[[ LISTED ENTRIES open ]]

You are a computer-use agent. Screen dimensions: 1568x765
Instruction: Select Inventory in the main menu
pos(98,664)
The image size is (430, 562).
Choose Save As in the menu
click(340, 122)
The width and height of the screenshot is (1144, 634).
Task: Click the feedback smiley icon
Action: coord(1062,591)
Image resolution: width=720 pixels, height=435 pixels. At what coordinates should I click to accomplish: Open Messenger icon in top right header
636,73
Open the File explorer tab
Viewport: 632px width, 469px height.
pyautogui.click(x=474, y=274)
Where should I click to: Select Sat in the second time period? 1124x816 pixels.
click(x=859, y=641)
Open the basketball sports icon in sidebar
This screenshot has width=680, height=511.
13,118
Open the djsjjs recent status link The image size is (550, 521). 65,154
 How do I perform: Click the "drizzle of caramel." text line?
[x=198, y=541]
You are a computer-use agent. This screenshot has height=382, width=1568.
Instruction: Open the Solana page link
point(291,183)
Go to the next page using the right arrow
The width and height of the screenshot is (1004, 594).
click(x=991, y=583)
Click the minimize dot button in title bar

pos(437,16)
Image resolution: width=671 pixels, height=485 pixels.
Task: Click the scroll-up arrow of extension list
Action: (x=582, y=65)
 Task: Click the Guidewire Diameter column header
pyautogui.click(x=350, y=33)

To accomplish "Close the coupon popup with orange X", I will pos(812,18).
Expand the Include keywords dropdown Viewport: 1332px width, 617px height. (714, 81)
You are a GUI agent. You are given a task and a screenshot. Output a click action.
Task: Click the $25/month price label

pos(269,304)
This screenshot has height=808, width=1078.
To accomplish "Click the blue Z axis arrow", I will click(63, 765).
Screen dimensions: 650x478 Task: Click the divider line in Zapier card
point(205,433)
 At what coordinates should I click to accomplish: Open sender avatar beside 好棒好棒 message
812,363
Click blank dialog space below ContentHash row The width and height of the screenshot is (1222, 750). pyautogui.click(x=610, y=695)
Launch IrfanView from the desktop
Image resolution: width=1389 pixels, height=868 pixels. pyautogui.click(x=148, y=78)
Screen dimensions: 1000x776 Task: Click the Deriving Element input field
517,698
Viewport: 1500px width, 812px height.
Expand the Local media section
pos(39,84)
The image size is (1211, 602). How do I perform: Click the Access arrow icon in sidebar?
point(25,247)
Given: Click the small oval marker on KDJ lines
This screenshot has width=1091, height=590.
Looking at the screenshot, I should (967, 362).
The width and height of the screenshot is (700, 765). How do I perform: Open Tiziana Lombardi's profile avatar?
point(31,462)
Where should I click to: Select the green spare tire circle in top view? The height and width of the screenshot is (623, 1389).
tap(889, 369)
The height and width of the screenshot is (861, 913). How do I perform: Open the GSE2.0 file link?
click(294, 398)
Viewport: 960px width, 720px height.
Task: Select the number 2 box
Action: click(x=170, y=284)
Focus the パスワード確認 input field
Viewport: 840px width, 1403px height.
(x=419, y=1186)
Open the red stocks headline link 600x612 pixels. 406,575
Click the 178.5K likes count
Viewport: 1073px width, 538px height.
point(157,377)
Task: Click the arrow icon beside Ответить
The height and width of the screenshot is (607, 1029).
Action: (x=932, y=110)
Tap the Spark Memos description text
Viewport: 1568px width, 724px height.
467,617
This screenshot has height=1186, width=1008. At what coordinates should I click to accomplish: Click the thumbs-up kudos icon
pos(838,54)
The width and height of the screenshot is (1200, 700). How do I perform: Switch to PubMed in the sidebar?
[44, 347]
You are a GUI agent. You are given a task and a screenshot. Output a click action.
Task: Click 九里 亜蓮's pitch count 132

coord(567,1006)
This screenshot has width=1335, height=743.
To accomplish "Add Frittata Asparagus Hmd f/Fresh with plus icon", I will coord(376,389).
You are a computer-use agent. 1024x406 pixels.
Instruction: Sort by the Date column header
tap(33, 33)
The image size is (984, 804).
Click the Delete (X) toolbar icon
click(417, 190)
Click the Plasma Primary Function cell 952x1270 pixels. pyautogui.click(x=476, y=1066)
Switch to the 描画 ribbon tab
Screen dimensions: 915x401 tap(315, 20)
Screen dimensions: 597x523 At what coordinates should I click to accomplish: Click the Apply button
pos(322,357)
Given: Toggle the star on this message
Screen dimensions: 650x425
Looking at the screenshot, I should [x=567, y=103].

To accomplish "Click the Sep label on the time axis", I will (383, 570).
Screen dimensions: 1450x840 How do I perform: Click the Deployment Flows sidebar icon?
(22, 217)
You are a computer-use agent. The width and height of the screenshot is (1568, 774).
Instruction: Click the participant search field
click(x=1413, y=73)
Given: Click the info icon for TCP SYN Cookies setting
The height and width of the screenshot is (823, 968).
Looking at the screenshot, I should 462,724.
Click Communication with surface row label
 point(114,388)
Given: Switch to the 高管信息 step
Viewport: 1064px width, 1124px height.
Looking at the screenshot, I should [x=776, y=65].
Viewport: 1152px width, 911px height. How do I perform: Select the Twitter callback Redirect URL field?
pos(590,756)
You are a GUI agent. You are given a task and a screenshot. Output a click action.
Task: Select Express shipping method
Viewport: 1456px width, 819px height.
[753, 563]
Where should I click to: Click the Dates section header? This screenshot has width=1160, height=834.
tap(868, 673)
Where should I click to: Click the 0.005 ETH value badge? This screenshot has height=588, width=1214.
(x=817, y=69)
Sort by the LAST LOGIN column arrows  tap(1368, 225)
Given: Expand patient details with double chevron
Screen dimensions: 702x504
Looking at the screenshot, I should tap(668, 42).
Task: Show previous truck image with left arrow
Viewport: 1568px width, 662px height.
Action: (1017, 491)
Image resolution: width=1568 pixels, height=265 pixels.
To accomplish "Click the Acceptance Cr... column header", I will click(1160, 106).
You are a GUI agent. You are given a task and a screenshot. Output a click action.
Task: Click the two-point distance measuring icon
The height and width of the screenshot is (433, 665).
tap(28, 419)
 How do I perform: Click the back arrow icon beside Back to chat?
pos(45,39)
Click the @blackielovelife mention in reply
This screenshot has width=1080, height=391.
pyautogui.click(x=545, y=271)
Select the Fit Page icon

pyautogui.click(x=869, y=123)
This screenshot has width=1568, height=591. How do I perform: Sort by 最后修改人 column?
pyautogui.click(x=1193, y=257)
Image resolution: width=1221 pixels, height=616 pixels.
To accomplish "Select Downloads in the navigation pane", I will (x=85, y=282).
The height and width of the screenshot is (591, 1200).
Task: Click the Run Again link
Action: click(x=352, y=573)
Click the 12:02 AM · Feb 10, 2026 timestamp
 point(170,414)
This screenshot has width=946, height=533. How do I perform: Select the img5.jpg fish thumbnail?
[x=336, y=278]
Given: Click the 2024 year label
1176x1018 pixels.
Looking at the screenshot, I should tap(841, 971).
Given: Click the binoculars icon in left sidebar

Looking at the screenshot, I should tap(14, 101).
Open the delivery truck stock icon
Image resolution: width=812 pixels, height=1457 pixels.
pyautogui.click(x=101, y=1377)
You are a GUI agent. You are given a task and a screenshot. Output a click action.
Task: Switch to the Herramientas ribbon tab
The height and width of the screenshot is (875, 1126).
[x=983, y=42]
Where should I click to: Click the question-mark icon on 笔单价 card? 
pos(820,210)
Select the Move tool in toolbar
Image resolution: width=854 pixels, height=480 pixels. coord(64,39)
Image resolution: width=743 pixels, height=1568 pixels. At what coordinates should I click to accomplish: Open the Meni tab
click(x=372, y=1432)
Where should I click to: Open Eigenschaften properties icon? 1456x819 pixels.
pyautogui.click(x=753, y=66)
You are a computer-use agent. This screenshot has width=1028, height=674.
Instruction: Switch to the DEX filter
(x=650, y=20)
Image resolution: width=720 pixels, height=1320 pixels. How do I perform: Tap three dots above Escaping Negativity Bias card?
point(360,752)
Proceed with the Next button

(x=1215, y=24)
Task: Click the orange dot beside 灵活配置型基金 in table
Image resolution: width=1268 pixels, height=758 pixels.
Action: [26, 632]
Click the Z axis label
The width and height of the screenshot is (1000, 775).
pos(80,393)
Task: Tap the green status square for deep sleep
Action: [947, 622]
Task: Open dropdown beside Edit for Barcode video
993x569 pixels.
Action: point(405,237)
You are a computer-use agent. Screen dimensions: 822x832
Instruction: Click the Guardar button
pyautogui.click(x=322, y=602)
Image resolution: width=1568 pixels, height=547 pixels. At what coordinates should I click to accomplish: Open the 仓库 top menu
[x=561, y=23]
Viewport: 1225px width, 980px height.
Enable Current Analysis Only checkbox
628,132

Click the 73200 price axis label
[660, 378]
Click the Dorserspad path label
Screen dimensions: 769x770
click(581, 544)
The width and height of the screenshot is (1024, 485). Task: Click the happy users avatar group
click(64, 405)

[[ LISTED ENTRIES closed ]]

Copy out each line of the entries above that holds "orange".

**RESULT FOR THIS EXERCISE**
To accomplish "Close the coupon popup with orange X", I will pos(812,18).
Task: Click the orange dot beside 灵活配置型基金 in table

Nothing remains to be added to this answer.